▸ What to work on:
In the listing below, locate the line containing "Ροή (58, 108)" and the line containing "PrimeNews TV (133, 317)". Output both of them and every line between, exactly as written, and nothing more.

[Material shown — start]

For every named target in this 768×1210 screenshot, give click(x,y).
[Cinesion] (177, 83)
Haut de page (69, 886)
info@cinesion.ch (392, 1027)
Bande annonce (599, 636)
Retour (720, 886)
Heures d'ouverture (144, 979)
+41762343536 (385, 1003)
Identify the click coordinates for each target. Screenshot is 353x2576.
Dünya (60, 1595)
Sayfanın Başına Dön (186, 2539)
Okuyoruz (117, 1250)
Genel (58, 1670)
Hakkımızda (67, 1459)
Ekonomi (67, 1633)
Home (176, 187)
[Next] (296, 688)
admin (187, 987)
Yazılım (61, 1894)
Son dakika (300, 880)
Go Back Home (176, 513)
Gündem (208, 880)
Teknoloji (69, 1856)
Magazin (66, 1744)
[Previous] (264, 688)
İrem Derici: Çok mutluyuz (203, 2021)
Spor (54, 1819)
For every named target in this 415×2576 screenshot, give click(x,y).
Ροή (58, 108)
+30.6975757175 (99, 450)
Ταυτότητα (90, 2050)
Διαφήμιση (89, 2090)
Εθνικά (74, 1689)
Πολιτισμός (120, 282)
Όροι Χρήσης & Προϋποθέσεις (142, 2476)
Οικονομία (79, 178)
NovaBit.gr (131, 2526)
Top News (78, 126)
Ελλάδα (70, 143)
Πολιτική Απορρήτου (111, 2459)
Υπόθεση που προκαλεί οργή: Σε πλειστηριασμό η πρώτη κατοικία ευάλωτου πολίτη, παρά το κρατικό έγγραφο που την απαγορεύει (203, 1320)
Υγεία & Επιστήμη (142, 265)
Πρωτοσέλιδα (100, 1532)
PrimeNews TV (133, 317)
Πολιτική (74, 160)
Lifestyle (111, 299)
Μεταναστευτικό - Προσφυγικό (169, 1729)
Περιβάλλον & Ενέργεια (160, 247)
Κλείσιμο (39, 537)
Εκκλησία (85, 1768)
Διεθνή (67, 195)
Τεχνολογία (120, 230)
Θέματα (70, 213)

[Material shown — finish]

▸ Your solution:
Ροή (58, 108)
+30.6975757175 (99, 450)
Ταυτότητα (90, 2050)
Διαφήμιση (89, 2090)
Εθνικά (74, 1689)
Πολιτισμός (120, 282)
Όροι Χρήσης & Προϋποθέσεις (142, 2476)
Οικονομία (79, 178)
NovaBit.gr (131, 2526)
Top News (78, 126)
Ελλάδα (70, 143)
Πολιτική Απορρήτου (111, 2459)
Υπόθεση που προκαλεί οργή: Σε πλειστηριασμό η πρώτη κατοικία ευάλωτου πολίτη, παρά το κρατικό έγγραφο που την απαγορεύει (203, 1320)
Υγεία & Επιστήμη (142, 265)
Πρωτοσέλιδα (100, 1532)
PrimeNews TV (133, 317)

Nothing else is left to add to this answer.